# Start of Supplied data

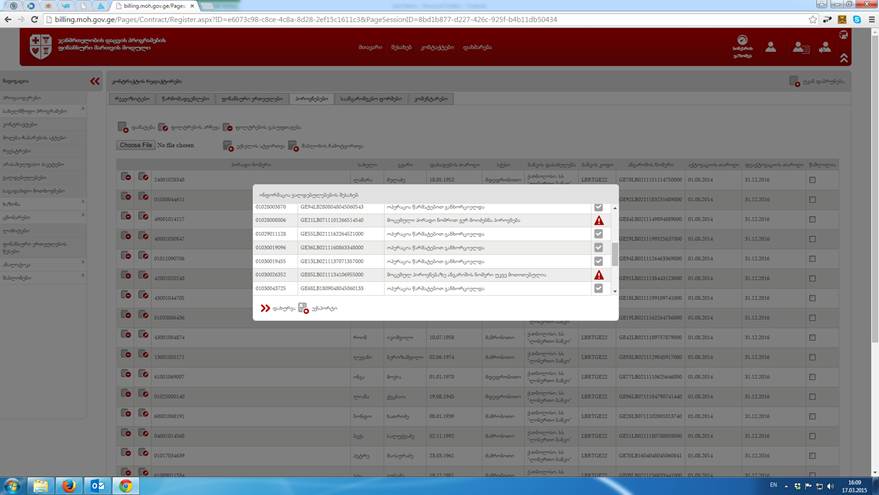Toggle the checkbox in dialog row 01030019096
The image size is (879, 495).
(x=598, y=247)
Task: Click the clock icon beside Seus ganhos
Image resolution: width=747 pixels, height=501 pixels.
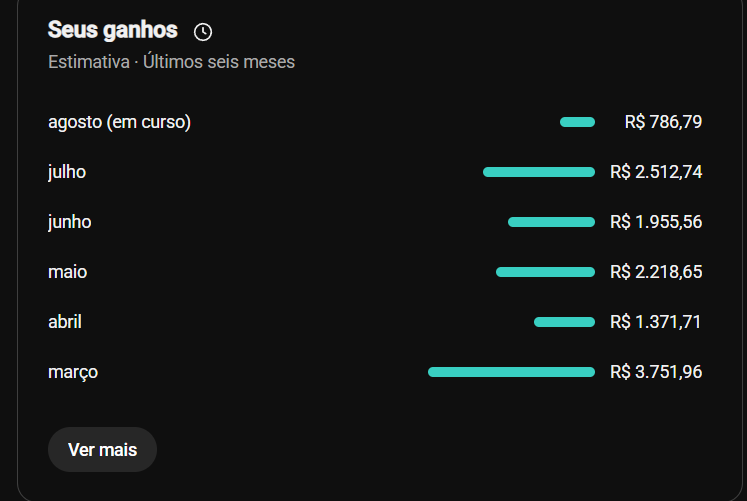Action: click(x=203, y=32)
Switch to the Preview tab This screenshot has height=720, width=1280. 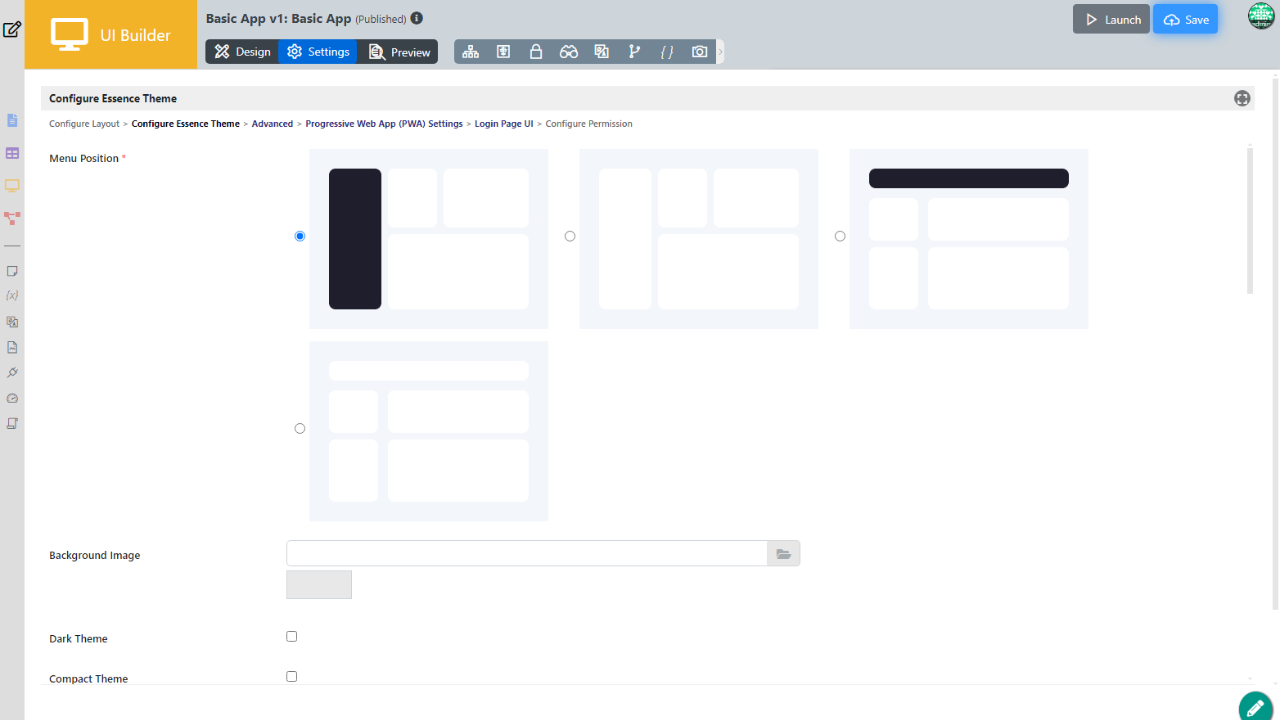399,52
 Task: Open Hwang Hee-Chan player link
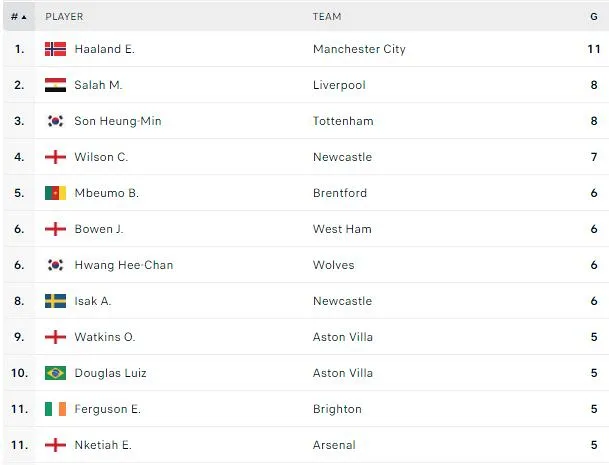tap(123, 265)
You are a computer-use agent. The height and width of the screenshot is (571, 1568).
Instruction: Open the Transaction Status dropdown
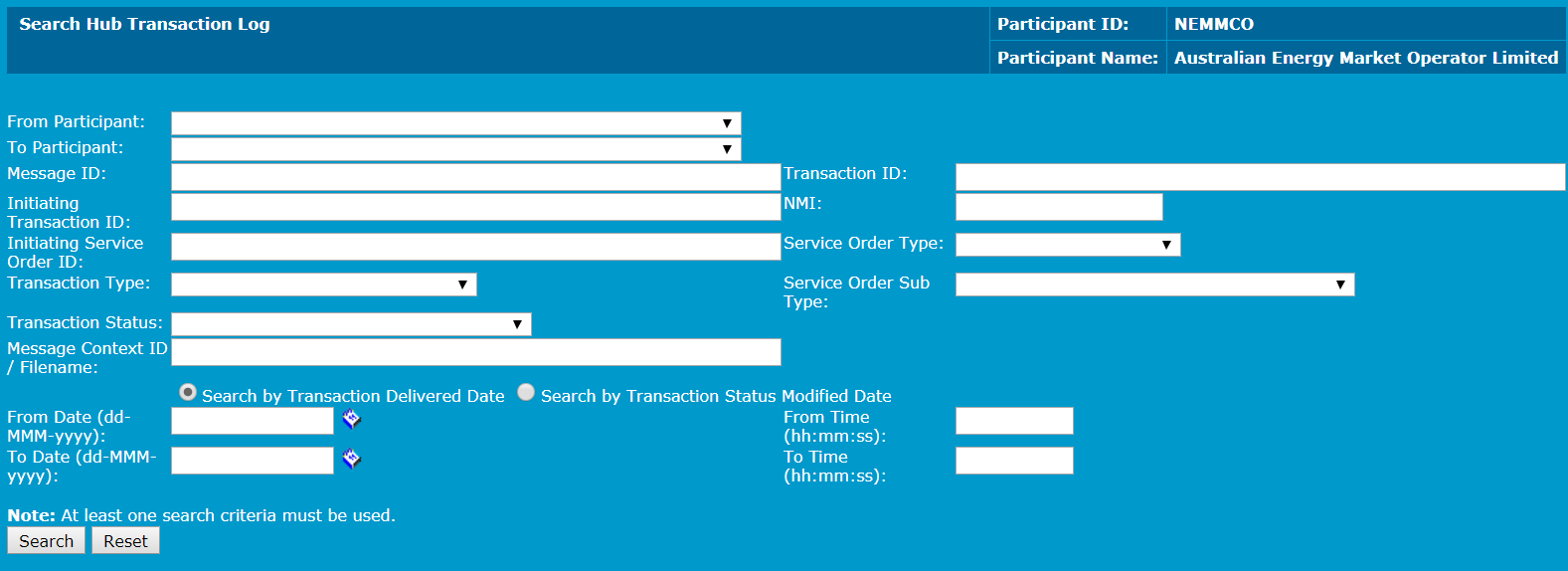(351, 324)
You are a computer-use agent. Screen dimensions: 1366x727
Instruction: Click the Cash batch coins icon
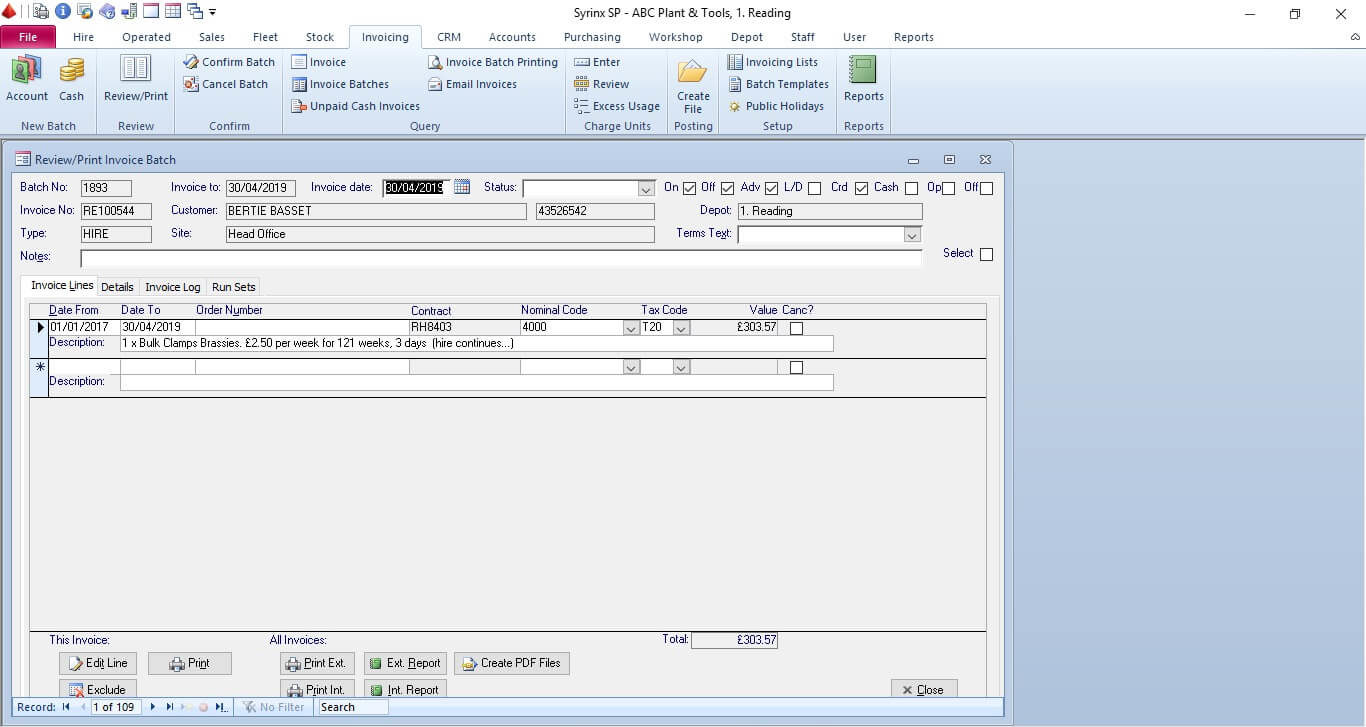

# End of Supplied data

■ Exercise brief
Count the lines in the data above that contain the string "icon", and reply with the number alone.

■ Answer to this exercise
2